I have the Zilla cooling kit from EV source with the small radiator 
and I was wondering putting a cooling fan on the radiator would 
provide a performance benefit for cooling in San Francisco with our 
cooler weather. Is the radiator more than sufficient or would the fan 
provide a significant benefit? If the Zilla is run hard from time to 
time is the fan needed or is the radiator adequate in this climate?

Thanks,

Mark


----------



## EVDL List (Jul 27, 2007)

Hello Mark,

I use both, the water cooling kit and a 6 inch filter Dayton blower fan that 
is mounted to the side of a enclosure that houses the controllers.

I mounted the radiator in front of the A/C radiator which is about 24 inches 
lower than the Zilla. One of the 3/8 lines go to a 1/2 inch brass drain 
value that is place at the lowest point next to the radiator, the drain 
value line goes to the radiator and back up to the pump which is hose 
coupler to the bottom of a GM expansion tank that has a locking cover. from 
the top of this tank, a 3/8 line goes to the Zilla.
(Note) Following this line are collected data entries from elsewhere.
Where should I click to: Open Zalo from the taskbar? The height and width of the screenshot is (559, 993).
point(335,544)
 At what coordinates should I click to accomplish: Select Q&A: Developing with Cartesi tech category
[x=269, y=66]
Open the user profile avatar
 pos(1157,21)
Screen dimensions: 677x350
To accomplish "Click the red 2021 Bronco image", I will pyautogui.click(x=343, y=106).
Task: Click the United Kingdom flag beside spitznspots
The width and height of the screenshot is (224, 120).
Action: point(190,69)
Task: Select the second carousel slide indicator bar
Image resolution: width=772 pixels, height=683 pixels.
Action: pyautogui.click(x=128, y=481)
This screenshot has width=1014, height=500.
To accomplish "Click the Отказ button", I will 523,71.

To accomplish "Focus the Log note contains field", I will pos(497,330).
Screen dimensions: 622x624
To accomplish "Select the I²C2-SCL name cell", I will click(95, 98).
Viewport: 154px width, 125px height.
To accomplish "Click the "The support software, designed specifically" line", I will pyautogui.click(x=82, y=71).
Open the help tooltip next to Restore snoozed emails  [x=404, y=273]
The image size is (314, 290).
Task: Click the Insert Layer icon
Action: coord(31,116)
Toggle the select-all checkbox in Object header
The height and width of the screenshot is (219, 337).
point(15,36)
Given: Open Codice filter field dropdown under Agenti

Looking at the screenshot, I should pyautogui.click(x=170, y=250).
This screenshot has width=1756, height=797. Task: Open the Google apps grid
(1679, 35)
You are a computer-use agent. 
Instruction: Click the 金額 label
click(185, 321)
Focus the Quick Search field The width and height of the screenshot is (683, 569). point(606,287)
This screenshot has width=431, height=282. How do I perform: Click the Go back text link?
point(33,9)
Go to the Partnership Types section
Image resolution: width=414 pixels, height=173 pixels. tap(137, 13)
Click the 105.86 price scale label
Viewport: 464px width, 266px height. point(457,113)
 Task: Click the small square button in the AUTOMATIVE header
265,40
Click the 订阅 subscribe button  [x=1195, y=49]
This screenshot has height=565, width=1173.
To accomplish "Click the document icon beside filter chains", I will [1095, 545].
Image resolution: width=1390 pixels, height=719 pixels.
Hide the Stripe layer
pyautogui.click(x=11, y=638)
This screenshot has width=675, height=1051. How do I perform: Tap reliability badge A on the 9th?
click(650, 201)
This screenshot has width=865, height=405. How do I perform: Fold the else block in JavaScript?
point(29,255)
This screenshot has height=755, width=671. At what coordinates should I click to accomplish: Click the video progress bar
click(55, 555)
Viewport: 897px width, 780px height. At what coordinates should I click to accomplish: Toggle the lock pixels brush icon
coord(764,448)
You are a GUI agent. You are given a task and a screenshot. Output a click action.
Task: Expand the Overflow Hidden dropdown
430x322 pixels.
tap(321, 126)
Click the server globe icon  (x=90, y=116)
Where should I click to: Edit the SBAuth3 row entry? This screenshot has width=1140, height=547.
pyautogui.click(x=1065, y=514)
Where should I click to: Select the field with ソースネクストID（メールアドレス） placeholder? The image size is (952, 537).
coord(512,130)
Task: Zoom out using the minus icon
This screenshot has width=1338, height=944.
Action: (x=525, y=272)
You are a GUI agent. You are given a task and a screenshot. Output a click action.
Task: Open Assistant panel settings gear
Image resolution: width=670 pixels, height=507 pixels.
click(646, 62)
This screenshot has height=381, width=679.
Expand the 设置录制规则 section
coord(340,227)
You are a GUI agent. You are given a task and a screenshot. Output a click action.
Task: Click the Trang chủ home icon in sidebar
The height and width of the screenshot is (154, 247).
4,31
Here in Montana we get 120 degrees in the sun which causes a under hood 
temperature of 140 to 160 degrees. The temperature in the shade is about 
105 degrees at that point. I have a air temperature sensor and another 
temperature sensor on the Zilla heat sink. The maximum heat sink 
temperature I ever read was the 105 degrees which was about the same ambient 
temp of the air below the vehicle with both fan and water cooling running.

Roland


----- Original Message ----- 
From: "Mark Dutko" <[email protected]>
To: <[email protected]>
Sent: Friday, July 27, 2007 10:12 AM
Subject: Zilla Radiator- Fan/ no Fan


> I have the Zilla cooling kit from EV source with the small radiator
> and I was wondering putting a cooling fan on the radiator would
> provide a performance benefit for cooling in San Francisco with our
> cooler weather. Is the radiator more than sufficient or would the fan
> provide a significant benefit? If the Zilla is run hard from time to
> time is the fan needed or is the radiator adequate in this climate?
>
> Thanks,
>
> Mark
>
>


----------



## EVDL List (Jul 27, 2007)

Thanks roland, It is usually in the 60's here sometimes warmer and I 
was not sure if the 4" fan on the small radiator is needed or would 
be of benefit?

M




> Roland Wiench wrote:
> 
> > Hello Mark,
> >
> ...


----------



## EVDL List (Jul 27, 2007)

Mark,
As long as the radiator is out in front in good free airflow while driving it seems to be good for me without a fan, even up to 80*F ambient. (Thats usually the hottest it gets in Anchorage  

But even then just the radiator alone keeps the temps well below the 212*F that causes the Zilla to start cutting back current.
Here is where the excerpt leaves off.